Did it work? One of the gold standards. People forget this but Mickey’s appeal wasn’t humor. It was his everyman scrapper nature. Mickey got knocked down and fought back. These are a showcase for that. Mickey faces wild crises and always gets up. The strips are boldly drawn, well written, and as strong as strips ever got.

Muppets (1981-1986)
Creators: Brad and Guy Gilchrist
Availability: Select books are available second hand but many contain repeated strips. Your best bet is here.
Should it work? Definitely. The Muppets are clear cartoonish characters with mountains of built in recurring gags.
Did it work? Splendidly. This was a perfect concept for the gag a day format because the show was gag a second. Everyone is perfectly in character. A funny strip in need of rediscovery.

Wallace and Gromit (2010-)
Creators: Various
Availability: There are several books.
Should it work? It should. The format of brief invention shorts led to some fun material in the cracking contraptions shorts.
Did it work? Yes. These don’t touch the brilliance of Aardman but they’re rather fun. The format of one invention a week is perfect. Art is nice with lots of charm.

Bugs Bunny (1942-1990)
Creators: Various
Availability: Select samples here.
Should it work? Definitely. Bugs Bunny and the Looney Tunes gang had all the material for a long running strip.
Did it work? Eh. The sample I read wasn’t bad but it was thin. Bugs being a smart aleck got old. The tendency to serialize Sunday’s was odd. There was some drawing on the cast but Bugs stayed too much at the front. I would love a bigger sample.

Walt Disney’s Treasury of Classic Tales (1952-1987)
Creators: Various
Availability: There are collections from IDW.
Should it work? Not at all. Serialized movies in comic strip form was a weird decision on the surface.
Did it work? God no. The comics played like what they were. Ads for movies. In particular the Tron one reads like a blunt synopsis poorly drawn. The format didn’t match the material. Y’all Jack Kirby crashed in this format. That’s how bad these were.

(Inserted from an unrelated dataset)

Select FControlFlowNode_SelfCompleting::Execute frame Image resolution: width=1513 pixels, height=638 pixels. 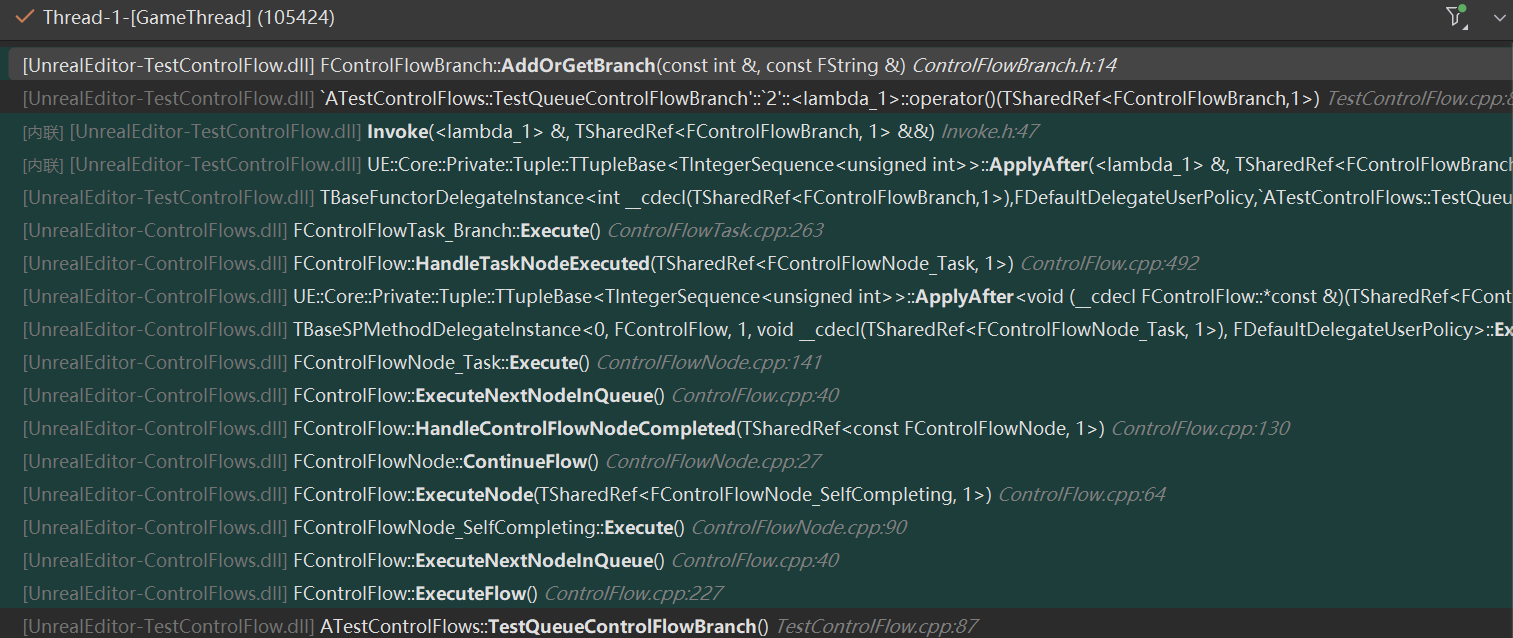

Winnie the Pooh (1978-1988)
Creators: Don Ferguson and Richard Moore
Availability: There is a fantastic collection from Dark Horse.
Should it work? Yes. The characters are bold enough for comics without getting too repetitive.
Did it work? In a weird way yes. Pooh famously became kind of a jerk here. The whole comic elevated the cynicism. But the strip itself is better for it. This isn’t exactly the warm Wood but it’s a funny place. Great art too.

Bullwinkle (1962-1965)
Creator: Al Kilgore
Availability: There is a solid sample here.
Should it work? Maybe. This isn’t the place for gag a day work. Rocky and Bullwinkle thrived on spoofing the great serials.
Did it work? Kilgore leaned into the way this could be an ongoing serial making this a real gem. Plots ran nonstop with each day leading to the next. The art was completely in the style of the show. Jokes were spot on. I would love a full book.

Archie (1947-)
Creator: Bob Montana (primary)
Availability: There are collections of Montana’s run and a collection of the strip’s gag a day format.
Should it work? Archie is basically a comic strip in the books. Of course it should.
Did it work? Well there’s two eras. Bob Montana’s serialized high school comedy is a first rate chronicle of the era where the idea of youth was born. It’s a distinct, bold comic that feels special as a document. The strip would devolve into a gag a day strip and is an emblem of the worst of this format. Lots of generic jokes any strip would have. It’s terrible.

Rugrats (2000-2005)
Creators: Various
Availability: Boom released a rather mountainous compendium.
Should it work? It’s logical. A familiar cartoon with characters with clear quirks.
Did it work? No. This was pretty soulless stuff. Mostly very generic babies don’t comprehend the world humor. The characters were mostly accurate but that was pretty sad because it exposed how thin the material was.

Gummi Bears (1986-1989)
Creators: Lee Nordling and Rich Hoover
Availability: Very limited samples are floating.
Should it work? The show had the material for a perfect serial strip. The characters were interesting and the setting was actually fairly solid fantasy.
Did it work? This is really bad gag a day work. It doesn’t work at all. Admittedly there’s only a small sample but this is the kind of thing mocked in Tom the Dancing Bug. Generic material only notable by a license.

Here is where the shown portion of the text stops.